── Texto apresentado ──

Cuidado com o golpe da retenção do veículo para obrigar o pagamento de serviços mecânicos

Cuidado com o golpe da retenção do veículo para obrigar o pagamento de serviços mecânicos

carro veiculo na oficina

No Brasil algumas oficinais de má-fé, além de iniciarem serviços não solicitados e trocarem peças dos automóveis sem necessidade a fim de lucrar com o desconhecimento técnico dos motoristas, costumam argumentar que o cidadão somente poderá retirar o seu carro após quitarem a astronômica conta apresentada pelo fornecedor.

No entanto, em que pese a pressão psicológica exercida pelo fornecedor, o consumidor deve ter cautela e jamais assinar documentos ou pagar valores para retirar o seu bem, visto que, conforme será melhor explicado abaixo, o ato da oficina é completamente indevido e a depender das circunstâncias poderá configurar crime.

1 Da Aplicação do Código de Defesa do Consumidor e Da Ilegalidade da Retenção do Veículo pela Oficina.

Antes de mais nada deve ser mencionado que a  prestação de serviços por empresa especializada (oficinais ou concessionárias), é classificada como uma relação de consumo, assim, devendo incidir as normas protetivas do CDC.

───
── Conteúdo dos dados ──

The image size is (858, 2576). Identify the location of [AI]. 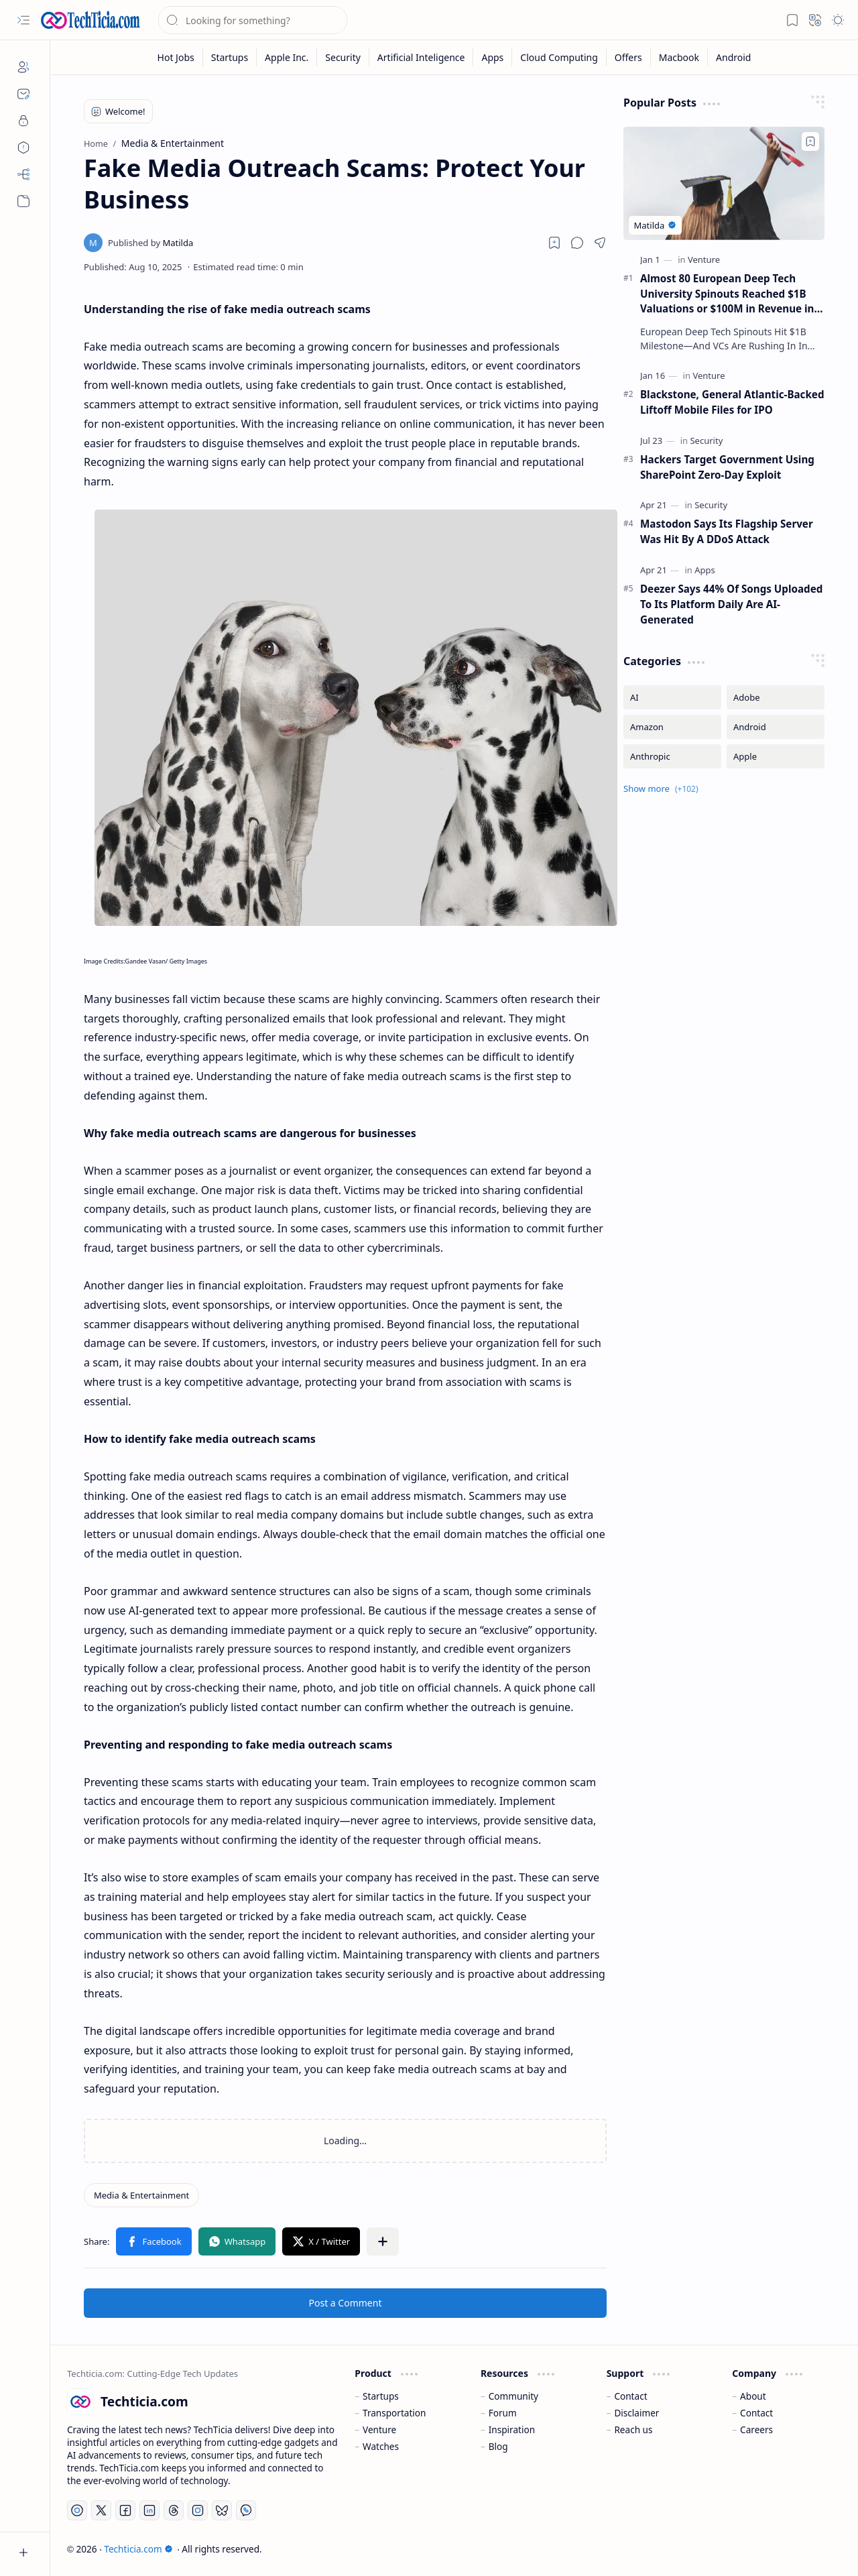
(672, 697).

───

• _Exercícios_
• 1. Responda com base no texto sobre o golpe da retenção do veículo:
(a) Segundo o texto, que argumento algumas oficinas de má-fé costumam usar com o cidadão?
(b) O que o consumidor jamais deve fazer para retirar o seu bem?
(c) Como é classificada a prestação de serviços por empresa especializada?
• 2. Altere o trecho do texto sobre o golpe da retenção do veículo que começa nas palavras que contêm "No entanto, em" e termina após "Veículo pela Oficina.", trocando "fornecedor" por "prestador de serviços", e apresente-o novamente.

• _Respostas_
• 1.
(a) Que o cidadão somente poderá retirar o seu carro após quitar a conta apresentada pelo fornecedor.
(b) Assinar documentos ou pagar valores.
(c) Como uma relação de consumo.

• 2.
No entanto, em que pese a pressão psicológica exercida pelo prestador de serviços, o consumidor deve ter cautela e jamais assinar documentos ou pagar valores para retirar o seu bem, visto que, conforme será melhor explicado abaixo, o ato da oficina é completamente indevido e a depender das circunstâncias poderá configurar crime.

1 Da Aplicação do Código de Defesa do Consumidor e Da Ilegalidade da Retenção do Veículo pela Oficina.